A pipeline definition has three parts:
  • source: Which project to read from, an optional SQL filter, and whether to operate on individual spans or entire traces (scope).
  • transform: A function that receives a source span or trace and returns one or more dataset rows, or nothing to skip it.
  • target: The dataset to write to. Braintrust creates the dataset if it does not exist.
pipeline.ts
import { DatasetPipeline } from "braintrust";

DatasetPipeline({
  name: "support-cases", // Optional; required only when a file defines multiple pipelines
  source: {
    projectName: "Customer Support", // Replace with your source project
    filter: "metadata.flagged = true", // Optional SQL filter; omit to consider all spans
    scope: "span", // "span" (default) or "trace"
  },
  transform: ({ id, input, output, expected, metadata, trace }) => {
    return {
      input,
      expected: output, // Map the production output to the expected value
      metadata,
    };
  },
  target: {
    projectName: "Customer Support", // Replace with your target project
    datasetName: "Support cases", // Created if it does not exist
  },
});
The transform function returns a single row, a list of rows, or null/None to skip the source.
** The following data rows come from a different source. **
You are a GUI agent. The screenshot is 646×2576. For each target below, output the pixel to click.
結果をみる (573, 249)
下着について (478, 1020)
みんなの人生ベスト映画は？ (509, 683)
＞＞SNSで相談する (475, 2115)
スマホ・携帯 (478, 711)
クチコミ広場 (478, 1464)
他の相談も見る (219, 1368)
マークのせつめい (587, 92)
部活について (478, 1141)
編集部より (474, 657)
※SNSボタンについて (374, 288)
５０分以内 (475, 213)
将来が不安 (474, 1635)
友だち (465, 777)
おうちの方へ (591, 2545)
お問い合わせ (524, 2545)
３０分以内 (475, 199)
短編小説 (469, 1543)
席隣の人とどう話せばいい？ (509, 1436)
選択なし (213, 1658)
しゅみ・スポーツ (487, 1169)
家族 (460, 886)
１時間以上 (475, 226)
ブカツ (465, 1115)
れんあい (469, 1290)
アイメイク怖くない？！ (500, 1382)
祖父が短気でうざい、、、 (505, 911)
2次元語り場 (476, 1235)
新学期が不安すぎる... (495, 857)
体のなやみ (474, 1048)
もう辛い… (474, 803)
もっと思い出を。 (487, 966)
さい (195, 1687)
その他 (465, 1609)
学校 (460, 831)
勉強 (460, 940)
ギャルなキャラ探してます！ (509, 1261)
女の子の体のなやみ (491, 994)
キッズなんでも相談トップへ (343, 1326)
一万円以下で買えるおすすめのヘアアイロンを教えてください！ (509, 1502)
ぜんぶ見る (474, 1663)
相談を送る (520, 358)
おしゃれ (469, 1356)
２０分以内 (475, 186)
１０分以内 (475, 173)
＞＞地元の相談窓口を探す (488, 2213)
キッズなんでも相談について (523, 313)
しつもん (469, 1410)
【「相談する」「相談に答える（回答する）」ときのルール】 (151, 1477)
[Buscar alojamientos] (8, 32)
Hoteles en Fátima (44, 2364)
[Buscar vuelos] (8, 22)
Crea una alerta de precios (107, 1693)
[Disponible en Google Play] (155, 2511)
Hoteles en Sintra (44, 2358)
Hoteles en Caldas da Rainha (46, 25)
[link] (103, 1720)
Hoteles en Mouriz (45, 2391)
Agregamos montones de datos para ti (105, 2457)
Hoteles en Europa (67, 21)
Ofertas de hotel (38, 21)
A row accepts the standard dataset fields: input, expected, metadata, tags, and id. When you omit id, the row inherits the source span or trace ID. When scope is "span", the transform receives the span’s id, input, output, expected, and metadata, along with the full trace. When scope is "trace", it receives only the trace.

Run a pipeline

Run the full pipeline in one shot. The --limit flag controls how many source spans or traces to discover, and --window sets how far back to look, which defaults to the last day (1d). For the full list of flags, see the bt datasets pipeline CLI reference.
bt datasets pipeline run ./pipeline.ts --limit 100 --window 30d
run discovers source refs, transforms them, and inserts the resulting rows into the target dataset.

Staged workflow

For larger jobs, or when you want to inspect or edit rows before writing them, split the run into three stages:
# 1. Discover source refs and write them to pulled.jsonl
bt datasets pipeline pull ./pipeline.ts --limit 500

# 2. Apply the transform and write the results to transformed.jsonl
bt datasets pipeline transform ./pipeline.ts

# 3. Push the transformed rows to the target dataset
bt datasets pipeline push ./pipeline.ts
Each stage writes its artifacts to bt-sync/ by default: pull writes pulled.jsonl and transform writes transformed.jsonl. You can inspect or edit transformed.jsonl before running push. Use --root to change the directory, or --out and --in to override individual artifact paths. For the full set of flags, including source and target overrides and concurrency controls, see the bt datasets pipeline CLI reference.